This month, two particularly useful and imaginative papers were published in the proteomics world. The first from Neil Kelleher’s lab, (Molecular & Cellular Proteomics 15: 10.1074/ mcp.M114.047480, 45–56, 2016.) using an integrative approach with top-down and bottom-up proteomics and RNA sequencing to describe a model of breast cancer. The second was published by Claus Jorgense’s lab, (Tape et al., 2016, Cell 165, 1–11 May 5, 2016.) and uses an integrative global proteomics with multivariate phosphoproteomics to describe an oncogenic KRAS mutation effect on cellular signaling inside tumor cells and the tumor’s external stromal cells. Here’s our take on the first paper, hopefully, we’ll get time to write a summary of the second in short order.
Ioana Ntai et al., set out the large goal to compare the ability of top-down (TD) and bottom-up (BU) proteomics approaches to characterize different proteoforms that include post-translational modifications (PTMs), single nucleotide polymorphisms (SNPs) and novel splice junctions (NSJs) informed from transcripts. They completed three different experiments to determine these ends. Interestingly, any proteoform sequence that was consistent between human and mouse was removed from summary counts.

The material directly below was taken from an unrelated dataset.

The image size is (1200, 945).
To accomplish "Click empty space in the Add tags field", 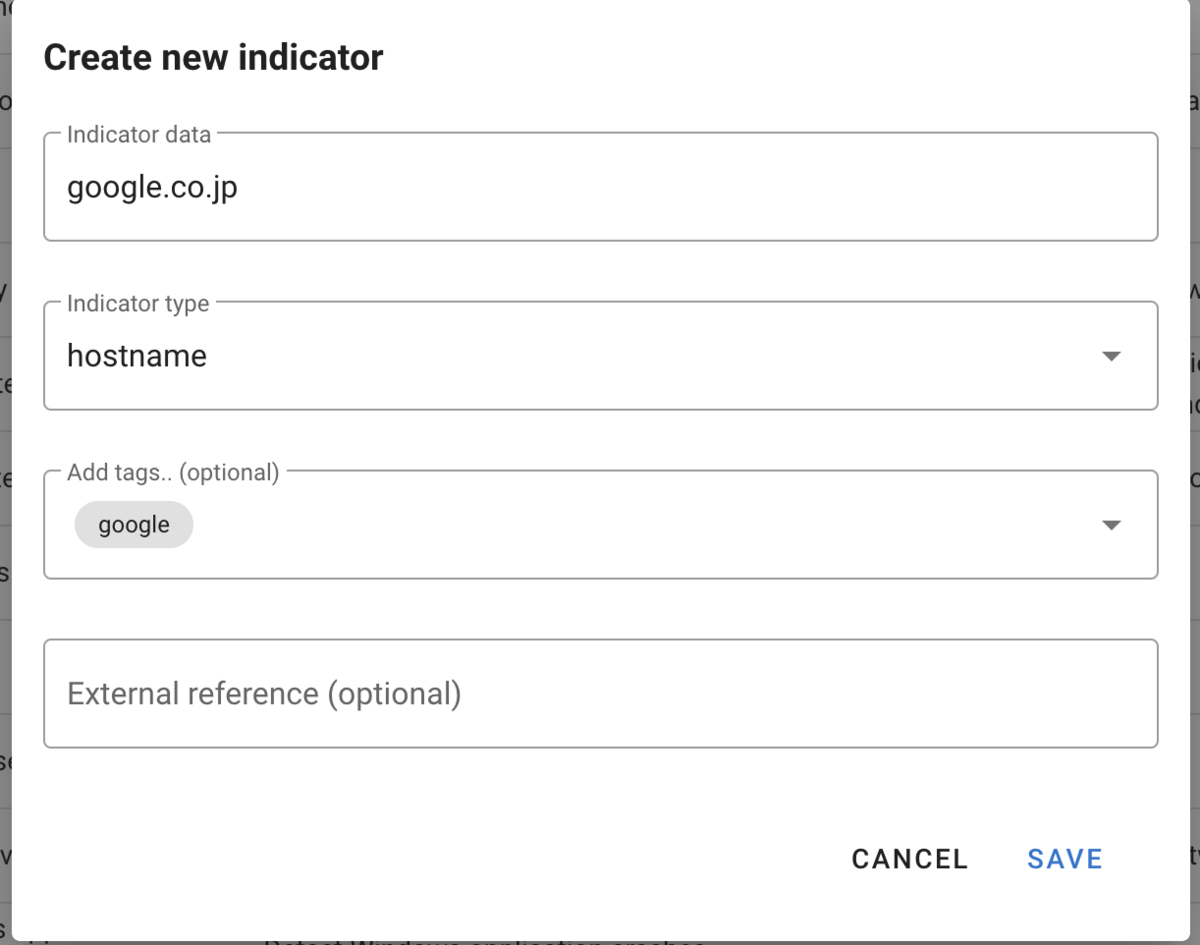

Not surprisingly, BU proteomics out performs TD for greater number of proteins identified. BU also identified more NSJs and SNPs as confirmed with transcripts. However, they show a nice example of where TD identified SNPs and protein products from heterozygous alleles. Most interestingly, in TD approach, closely related proteoforms, such as those with a SNP, co-elute in to the mass spectrometer and thus can be quantified pretty precisely. This allows relative quantification confirmation of heterozygous alleles. Although, TD approach is currently limited to lower molecular weight proteoforms, still over 1,000 proteoforms were able to be quantified with low FDR values between the two compared PDX model systems. The trend of greater spreads in fold change estimates coupled with higher confidence of their differential expression with TD is exciting. It begs to ask, how much relative quantification is removed due to inference of peptide quantification.
Comforting, is the fact that many of the relative quantification for the intersection of detection in both methods, is in agreement regarding relative abundance. Disagreements often arise from changes in PTM stoichiometry, so they say. Speaking of which, the TD approach really shines at detecting multiple isoforms and complex stoichiometry of PTMs that are completely lost with BU approaches. Finally, the authors document with all seriousness the effect of how utilizing less stringent thresholds for identification statistics has on the entire study’s quantification confidence. We see this effect all the time, but it’s SO very great to see it in action in the academic world with examples.